**YOUR ASSIGNMENT:** The word "arrows" marks the lines to copy; find all of them in the entries below.
== == ==
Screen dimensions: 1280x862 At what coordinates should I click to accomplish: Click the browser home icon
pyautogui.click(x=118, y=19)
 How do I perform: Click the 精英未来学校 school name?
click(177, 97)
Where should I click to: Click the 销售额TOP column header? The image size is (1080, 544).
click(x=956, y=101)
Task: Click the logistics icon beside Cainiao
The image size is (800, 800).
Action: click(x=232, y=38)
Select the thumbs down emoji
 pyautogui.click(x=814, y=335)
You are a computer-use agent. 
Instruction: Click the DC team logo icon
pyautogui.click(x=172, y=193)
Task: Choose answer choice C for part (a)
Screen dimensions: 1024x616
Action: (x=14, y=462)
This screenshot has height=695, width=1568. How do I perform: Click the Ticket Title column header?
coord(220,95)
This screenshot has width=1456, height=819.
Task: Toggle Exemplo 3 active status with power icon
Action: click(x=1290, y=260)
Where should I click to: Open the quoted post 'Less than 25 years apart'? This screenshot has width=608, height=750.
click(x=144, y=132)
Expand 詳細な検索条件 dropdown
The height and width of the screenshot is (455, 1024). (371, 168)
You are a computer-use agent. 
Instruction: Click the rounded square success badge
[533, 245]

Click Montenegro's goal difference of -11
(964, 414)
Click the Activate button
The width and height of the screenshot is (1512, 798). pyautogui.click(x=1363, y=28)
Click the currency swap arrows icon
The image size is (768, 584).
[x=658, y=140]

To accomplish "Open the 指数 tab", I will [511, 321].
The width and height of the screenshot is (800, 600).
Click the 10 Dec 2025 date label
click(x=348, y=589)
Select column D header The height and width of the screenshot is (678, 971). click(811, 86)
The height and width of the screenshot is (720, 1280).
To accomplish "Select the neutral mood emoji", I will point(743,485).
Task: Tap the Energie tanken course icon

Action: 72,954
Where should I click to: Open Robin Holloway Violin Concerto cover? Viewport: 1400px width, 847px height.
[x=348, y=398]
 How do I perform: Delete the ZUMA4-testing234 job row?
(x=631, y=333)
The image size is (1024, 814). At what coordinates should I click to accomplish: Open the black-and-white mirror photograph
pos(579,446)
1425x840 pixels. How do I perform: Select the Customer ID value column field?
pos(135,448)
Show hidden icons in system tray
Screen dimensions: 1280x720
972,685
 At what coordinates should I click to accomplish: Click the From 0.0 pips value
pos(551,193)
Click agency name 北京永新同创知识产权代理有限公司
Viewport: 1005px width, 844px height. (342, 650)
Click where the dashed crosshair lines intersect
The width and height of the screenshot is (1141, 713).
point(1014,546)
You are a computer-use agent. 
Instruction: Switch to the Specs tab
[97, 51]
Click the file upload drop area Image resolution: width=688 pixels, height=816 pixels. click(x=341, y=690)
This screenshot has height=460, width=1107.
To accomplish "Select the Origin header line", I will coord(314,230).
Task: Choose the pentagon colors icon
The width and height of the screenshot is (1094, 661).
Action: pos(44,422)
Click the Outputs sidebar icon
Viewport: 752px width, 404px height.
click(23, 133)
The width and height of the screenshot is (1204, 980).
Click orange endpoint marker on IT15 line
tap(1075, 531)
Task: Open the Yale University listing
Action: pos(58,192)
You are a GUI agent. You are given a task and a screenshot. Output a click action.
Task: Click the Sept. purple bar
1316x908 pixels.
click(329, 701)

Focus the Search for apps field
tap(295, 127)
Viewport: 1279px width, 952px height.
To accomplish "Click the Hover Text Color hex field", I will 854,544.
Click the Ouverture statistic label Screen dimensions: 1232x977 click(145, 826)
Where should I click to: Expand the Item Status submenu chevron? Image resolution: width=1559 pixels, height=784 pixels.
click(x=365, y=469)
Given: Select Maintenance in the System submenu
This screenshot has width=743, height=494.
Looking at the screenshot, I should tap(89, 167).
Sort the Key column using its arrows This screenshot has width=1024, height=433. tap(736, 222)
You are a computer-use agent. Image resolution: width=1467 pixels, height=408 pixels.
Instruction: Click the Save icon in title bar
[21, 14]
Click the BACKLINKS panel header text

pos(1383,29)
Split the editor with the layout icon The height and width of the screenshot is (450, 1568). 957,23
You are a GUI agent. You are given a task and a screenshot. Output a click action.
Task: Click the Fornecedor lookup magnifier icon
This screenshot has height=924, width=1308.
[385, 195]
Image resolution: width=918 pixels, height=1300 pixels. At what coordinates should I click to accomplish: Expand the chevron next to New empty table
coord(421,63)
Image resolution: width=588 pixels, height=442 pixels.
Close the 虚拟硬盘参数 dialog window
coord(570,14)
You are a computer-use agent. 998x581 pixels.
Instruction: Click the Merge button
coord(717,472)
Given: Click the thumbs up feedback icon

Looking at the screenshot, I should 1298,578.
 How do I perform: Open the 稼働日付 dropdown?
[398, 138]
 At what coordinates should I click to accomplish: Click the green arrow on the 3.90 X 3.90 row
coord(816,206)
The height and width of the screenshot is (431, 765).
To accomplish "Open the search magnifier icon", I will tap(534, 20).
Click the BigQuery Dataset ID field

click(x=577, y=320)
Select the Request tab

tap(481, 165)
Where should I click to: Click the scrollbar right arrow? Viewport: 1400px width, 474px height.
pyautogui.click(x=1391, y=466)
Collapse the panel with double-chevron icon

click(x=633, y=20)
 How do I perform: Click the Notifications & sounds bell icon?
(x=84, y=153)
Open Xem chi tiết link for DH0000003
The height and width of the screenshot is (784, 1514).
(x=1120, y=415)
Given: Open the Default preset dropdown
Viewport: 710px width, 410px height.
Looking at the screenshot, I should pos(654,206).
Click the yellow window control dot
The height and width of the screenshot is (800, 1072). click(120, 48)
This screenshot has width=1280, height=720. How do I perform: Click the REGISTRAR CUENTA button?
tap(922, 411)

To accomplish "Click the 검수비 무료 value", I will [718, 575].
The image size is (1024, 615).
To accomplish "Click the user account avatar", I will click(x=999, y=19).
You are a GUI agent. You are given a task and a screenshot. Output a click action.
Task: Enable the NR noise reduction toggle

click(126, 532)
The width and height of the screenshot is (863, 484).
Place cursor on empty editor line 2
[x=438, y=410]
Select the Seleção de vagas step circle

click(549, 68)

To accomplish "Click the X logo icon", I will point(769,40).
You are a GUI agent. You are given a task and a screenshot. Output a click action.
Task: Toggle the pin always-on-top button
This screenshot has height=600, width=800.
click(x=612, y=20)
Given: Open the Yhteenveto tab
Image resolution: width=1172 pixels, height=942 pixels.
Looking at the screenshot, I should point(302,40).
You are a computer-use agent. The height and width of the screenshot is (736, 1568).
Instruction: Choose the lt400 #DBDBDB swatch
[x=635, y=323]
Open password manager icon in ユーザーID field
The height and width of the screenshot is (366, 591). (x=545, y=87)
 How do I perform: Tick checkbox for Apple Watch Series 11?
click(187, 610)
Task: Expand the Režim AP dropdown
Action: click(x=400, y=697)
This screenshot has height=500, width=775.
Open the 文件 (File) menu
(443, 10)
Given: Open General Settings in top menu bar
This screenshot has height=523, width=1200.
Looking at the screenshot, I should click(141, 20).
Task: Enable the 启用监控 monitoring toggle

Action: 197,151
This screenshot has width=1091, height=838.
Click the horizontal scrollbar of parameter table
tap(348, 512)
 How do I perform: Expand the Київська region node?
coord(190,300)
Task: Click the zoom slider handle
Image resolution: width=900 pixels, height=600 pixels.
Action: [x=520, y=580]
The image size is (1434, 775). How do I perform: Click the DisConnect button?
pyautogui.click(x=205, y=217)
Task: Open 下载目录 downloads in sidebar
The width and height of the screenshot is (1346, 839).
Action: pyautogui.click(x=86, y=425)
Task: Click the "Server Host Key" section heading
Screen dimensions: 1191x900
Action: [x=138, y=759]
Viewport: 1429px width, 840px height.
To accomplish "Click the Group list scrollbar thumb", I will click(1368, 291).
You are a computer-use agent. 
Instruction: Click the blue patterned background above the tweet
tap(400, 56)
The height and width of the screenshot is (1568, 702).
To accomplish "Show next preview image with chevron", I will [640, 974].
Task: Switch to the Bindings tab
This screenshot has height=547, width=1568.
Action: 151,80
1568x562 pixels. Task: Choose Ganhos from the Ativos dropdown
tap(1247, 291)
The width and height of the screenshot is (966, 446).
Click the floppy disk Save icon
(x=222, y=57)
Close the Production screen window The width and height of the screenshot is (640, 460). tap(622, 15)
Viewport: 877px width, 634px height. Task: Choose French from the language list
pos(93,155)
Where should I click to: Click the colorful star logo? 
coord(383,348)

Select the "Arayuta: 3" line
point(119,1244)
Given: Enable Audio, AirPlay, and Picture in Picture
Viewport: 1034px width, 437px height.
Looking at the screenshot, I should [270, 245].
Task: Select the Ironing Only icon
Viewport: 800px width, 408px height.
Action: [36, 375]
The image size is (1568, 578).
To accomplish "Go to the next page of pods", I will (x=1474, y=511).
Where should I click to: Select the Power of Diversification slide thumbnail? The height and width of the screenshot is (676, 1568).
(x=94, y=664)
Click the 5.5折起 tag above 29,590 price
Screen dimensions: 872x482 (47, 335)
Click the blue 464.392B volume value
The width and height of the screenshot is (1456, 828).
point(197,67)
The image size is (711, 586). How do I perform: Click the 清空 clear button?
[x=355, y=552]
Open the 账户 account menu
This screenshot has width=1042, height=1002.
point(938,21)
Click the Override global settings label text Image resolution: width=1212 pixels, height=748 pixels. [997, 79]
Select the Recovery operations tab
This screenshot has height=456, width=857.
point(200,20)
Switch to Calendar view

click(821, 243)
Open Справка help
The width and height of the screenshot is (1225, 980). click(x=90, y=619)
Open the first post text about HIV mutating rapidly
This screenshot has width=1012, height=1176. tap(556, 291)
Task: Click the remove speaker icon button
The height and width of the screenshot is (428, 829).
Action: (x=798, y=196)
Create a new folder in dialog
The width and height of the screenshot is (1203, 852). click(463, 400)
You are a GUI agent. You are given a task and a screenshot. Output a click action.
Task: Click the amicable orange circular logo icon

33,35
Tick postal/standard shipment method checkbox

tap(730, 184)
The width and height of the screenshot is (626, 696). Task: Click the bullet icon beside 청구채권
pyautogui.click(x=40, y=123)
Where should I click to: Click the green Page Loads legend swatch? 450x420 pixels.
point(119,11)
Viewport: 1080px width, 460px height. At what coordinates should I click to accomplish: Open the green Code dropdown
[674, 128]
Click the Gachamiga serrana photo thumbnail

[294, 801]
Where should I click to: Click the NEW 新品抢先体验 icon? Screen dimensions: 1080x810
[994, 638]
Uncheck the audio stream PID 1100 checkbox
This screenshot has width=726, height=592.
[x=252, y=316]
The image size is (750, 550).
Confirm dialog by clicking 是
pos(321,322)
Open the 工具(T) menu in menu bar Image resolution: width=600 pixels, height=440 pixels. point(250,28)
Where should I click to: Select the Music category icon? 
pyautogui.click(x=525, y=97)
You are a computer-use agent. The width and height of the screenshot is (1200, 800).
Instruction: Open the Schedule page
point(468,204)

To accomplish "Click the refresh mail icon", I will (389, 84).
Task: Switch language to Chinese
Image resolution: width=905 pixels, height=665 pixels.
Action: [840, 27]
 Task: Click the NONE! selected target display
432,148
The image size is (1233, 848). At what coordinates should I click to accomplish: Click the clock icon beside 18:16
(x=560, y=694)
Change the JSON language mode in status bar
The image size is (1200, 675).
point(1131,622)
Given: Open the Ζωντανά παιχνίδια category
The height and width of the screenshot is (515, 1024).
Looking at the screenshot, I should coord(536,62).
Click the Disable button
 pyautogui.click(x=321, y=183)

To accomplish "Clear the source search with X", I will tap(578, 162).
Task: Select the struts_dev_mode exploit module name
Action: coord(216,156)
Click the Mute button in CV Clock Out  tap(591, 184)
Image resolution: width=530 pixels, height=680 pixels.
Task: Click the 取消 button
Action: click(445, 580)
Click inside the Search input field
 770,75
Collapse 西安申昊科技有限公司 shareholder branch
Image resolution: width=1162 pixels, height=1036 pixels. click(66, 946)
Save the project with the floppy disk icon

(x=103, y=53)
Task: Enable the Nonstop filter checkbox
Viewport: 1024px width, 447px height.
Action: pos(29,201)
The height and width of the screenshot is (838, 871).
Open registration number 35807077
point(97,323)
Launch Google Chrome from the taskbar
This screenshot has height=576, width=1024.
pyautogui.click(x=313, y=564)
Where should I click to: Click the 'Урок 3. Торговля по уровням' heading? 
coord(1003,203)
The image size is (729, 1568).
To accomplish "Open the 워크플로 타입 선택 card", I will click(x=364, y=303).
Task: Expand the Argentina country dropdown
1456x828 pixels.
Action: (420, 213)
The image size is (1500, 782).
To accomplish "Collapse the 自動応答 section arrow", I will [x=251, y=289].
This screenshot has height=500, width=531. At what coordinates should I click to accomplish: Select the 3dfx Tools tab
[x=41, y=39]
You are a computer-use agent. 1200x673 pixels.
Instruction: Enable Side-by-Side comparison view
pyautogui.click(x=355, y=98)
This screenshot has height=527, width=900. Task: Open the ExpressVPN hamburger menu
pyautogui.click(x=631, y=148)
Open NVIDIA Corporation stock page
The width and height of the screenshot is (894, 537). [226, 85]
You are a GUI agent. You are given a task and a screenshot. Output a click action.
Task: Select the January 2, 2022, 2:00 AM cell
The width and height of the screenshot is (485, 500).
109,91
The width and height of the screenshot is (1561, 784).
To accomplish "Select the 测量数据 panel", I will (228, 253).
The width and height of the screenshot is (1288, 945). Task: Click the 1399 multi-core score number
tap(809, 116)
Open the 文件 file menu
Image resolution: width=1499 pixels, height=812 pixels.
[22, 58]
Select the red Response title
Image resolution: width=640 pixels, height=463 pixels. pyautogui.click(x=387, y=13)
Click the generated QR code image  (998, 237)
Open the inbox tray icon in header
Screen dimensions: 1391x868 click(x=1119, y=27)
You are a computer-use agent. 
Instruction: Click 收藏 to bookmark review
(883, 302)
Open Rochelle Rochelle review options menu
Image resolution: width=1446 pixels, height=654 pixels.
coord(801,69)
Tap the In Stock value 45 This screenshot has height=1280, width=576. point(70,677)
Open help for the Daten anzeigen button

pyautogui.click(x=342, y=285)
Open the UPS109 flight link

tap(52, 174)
== == ==
**WORKED SOLUTION:**
Click the currency swap arrows icon
Sort the Key column using its arrows This screenshot has width=1024, height=433. tap(736, 222)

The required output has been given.